Some diagrams to stimulate further thought and discussion on what needs to be done architecturally to realise the power of public information.
Diagram 1 – the ‘traditional approach’
The emphasis of much web development to date has been on the presentation of the data to the public.
The assumption was that a particular website would be the unique interface to a particular set of data.
This meant that little or no thought might have been given to how anyone else would use the data set in question.
Sometimes the data and any analysis of it could be unpicked from such a site but in many instances this would be extremely difficult.
Diagram 2 – a Power of Information architecture
If we want to realise the power of much public information then we need to start thinking differently about the way we treat data sets.
There is a need for an Access Layer to the data.
This must address all the issues that are necessary to enable use of the data. These typically include technical issues such as file formats, intellectual property issues such as copyright, and commercial issues such as pricing where applicable.
With access to the data enabled then multiple players may create their own analyses of it.
There is a need for a further Access Layer to the output of the analysis activity. This must again address any technical, intellectual property and commercial issues.

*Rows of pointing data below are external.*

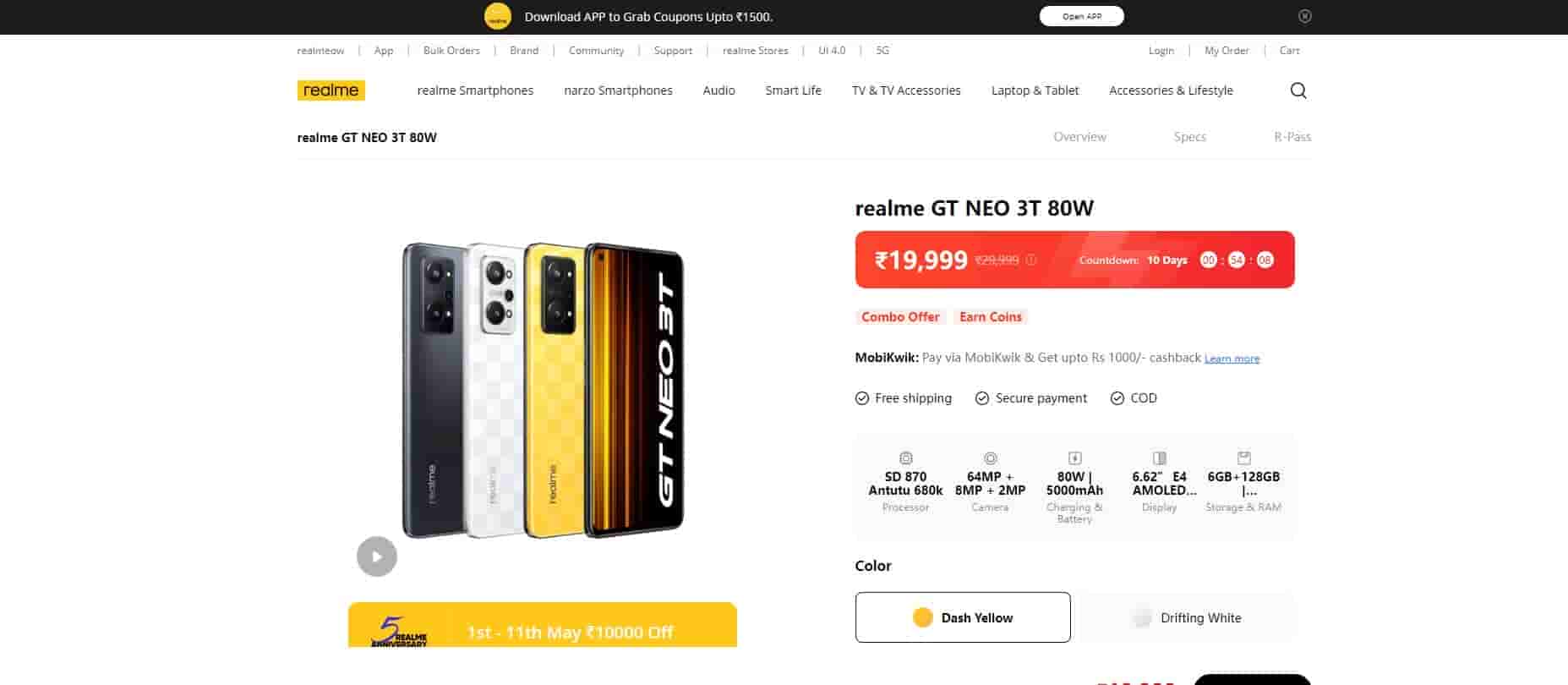Click the Combo Offer tag

(x=900, y=317)
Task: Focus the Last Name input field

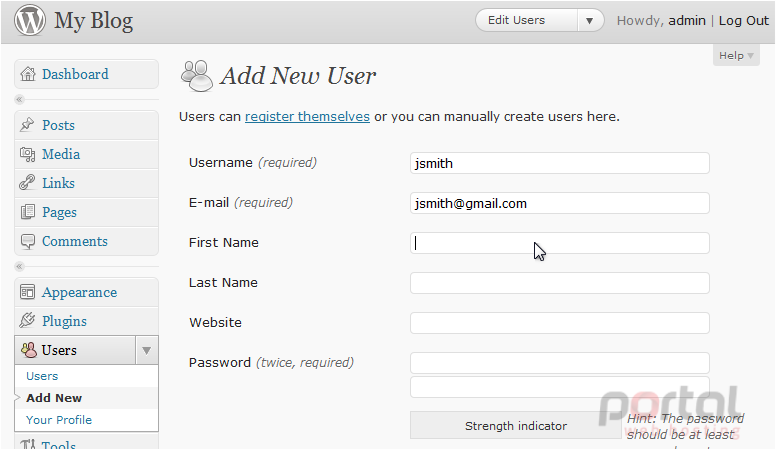Action: [560, 283]
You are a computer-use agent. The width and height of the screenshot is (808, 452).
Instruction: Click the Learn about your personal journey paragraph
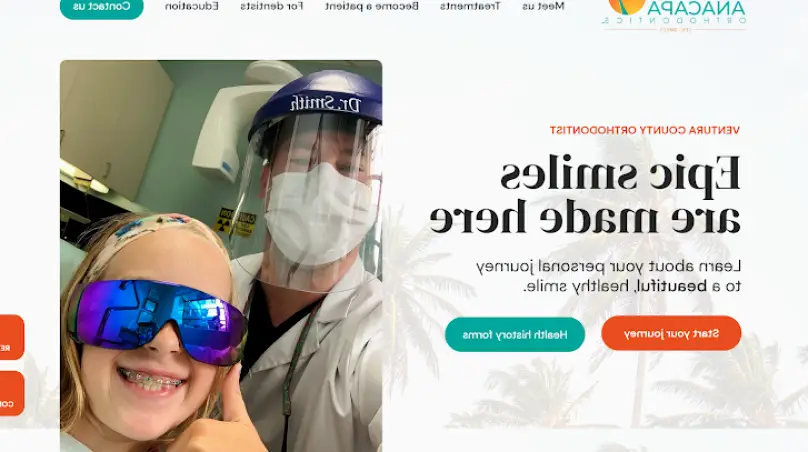point(608,276)
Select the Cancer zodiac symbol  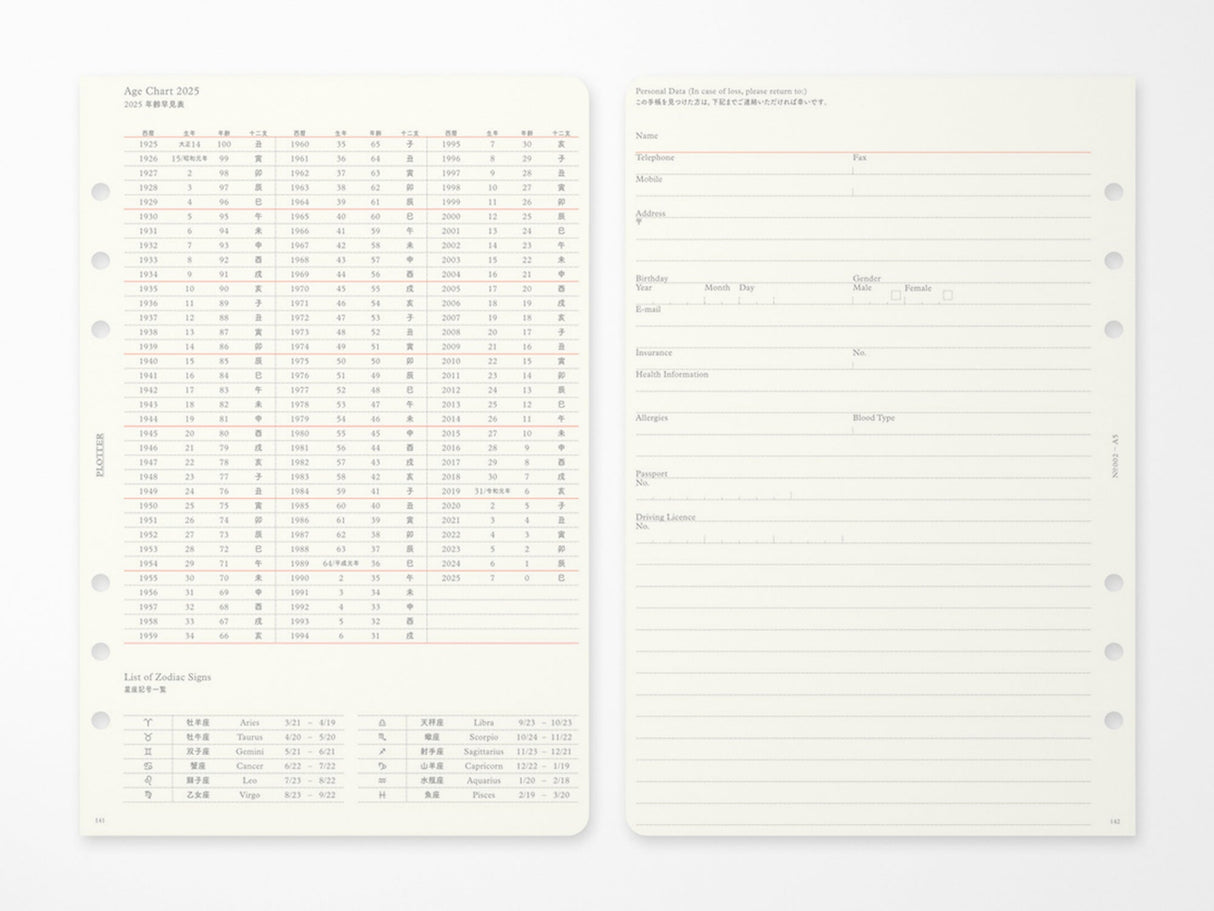[146, 766]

With the Access Layers in place there is scope for multiple web presentations of the data. Additional value can be generated through the ability to interact with a community around the data.
The full realisation of the power of the information is therefore realised when all layers are in place with the architecture designed to offer opportunities for interaction.
Diagram 3 – Example – Hansard in the old world
It is helpful to illustrate this transition with the example of Hansard, the record of the UK Parliament’s proceedings.
www.parliament.uk has offered an integrated approach to presenting Hansard for a number of years. The Hansard data is wrapped up with Parliament’s own analysis output and presented to the public in an official website.
The Parliamentary site receives a lot of traffic and has evolved over the years to become more accessible.
But it did not offer all the functionality wanted by civic activists who have been working on alternative solutions to do more with Hansard and other Parliamentary content.
These alternative solutions have produced a more open architecture for this data.
Diagram 4 – Example – Hansard in the new world
An access layer has been created for Hansard with a screen scraper and Click-Use license to address both technical and copyright issues.
The scraped data goes through an analysis process at publicwhip.org.uk.
Access to the output of this analysis process is offered by means of XML data under a Creative Commons license. An API has been produced to make it very easy to get this data.
TheyWorkForYou.com provides a very good and popular presentation layer for this content.
The data as reworked by TheyWorkForYou is also commonly presented in many other places on the web such as MPs’ personal sites.
There is a comment facility built into TheyWorkForYou to provide a layer of interaction around the content.
It is also cited in many blogs that generate their own interaction as well as featuring in mainstream media stimulating further discussion.
The new architecture now provides a platform for more innovation around the Hansard data set with very low barriers to doing this.
Richard Allan, Task Force Chair
5 responses to “More Architecture”
How do you convince those managing all three layers that the access layers are beneficial? I could see people actually fearing interface competition. I would love to have access to pure data, create better interfaces, then share them. The fact is its hard, and counter to the desired of the interface orginator.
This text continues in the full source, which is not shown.